== THE PROBLEM ==
In the investment anecdote, what did the young analyst emphasize at the end of his presentation to the Board?

== TEXT BLOCK ==
################
AND SOMETIMES NOT
Almost 60 years ago – at much too young an age — I was CEO of a public investment fund which had several directors (who were at that time about my age NOW– 89).
We had regular Board meetings to review where we had been and where we aimed to go. At one of those meetings there was a proposal on the agenda to make a small special investment. I supported the investment and asked our analyst – even younger than me – to present the proposal to the Board.
The young man made quite a good presentation and ended by emphasizing that “and it is great, we can get our money back in five years!”
At which point, one of our wizened and wise directors grumbled, “What do we want that for? We’ve got it now!”
Needless to say, the proposal failed—quickly–, and we moved on to the next topic.
I learned a bunch of things from that moment.
If you already ‘have’ the money, investing it to simply just get it back at some future date does NOT by itself make sense.
Sounds right, but the process of investing is not as simple as it may seem on the surface. The trade-offs are often not obvious or linear.
################
== DATA LISTING ==
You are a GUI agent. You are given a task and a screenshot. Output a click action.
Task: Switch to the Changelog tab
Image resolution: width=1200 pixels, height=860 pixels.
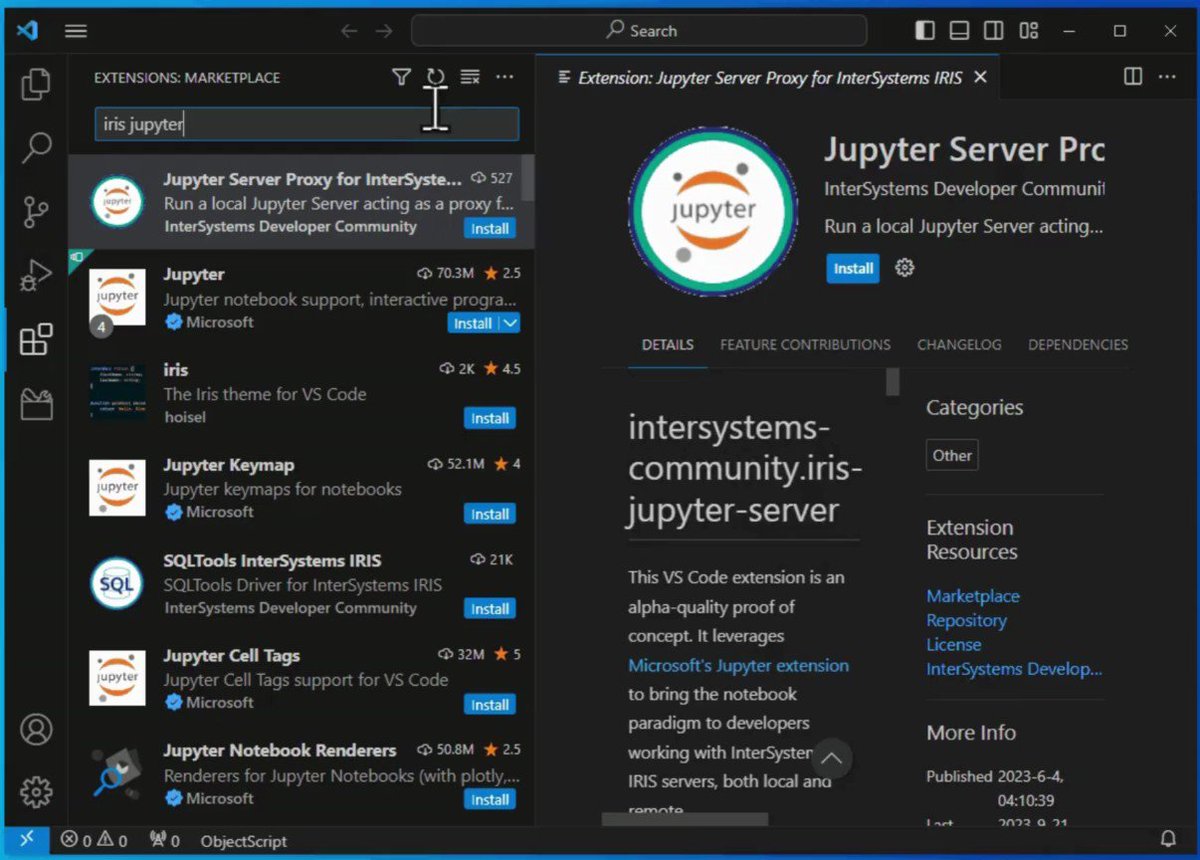[959, 344]
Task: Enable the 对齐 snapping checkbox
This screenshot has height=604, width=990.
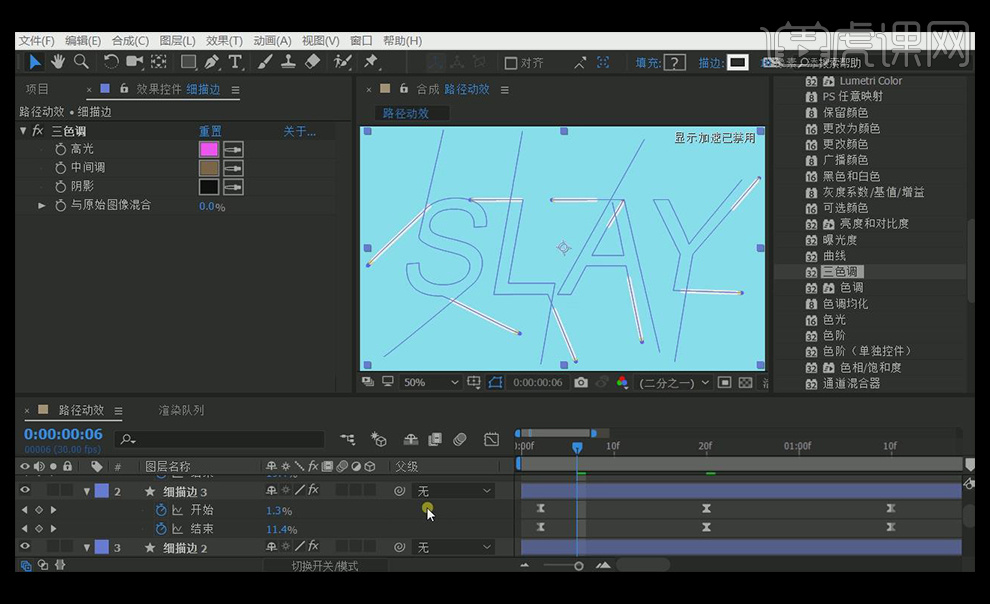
################
== RESPONSE ==
He emphasized that they could get their money back in five years.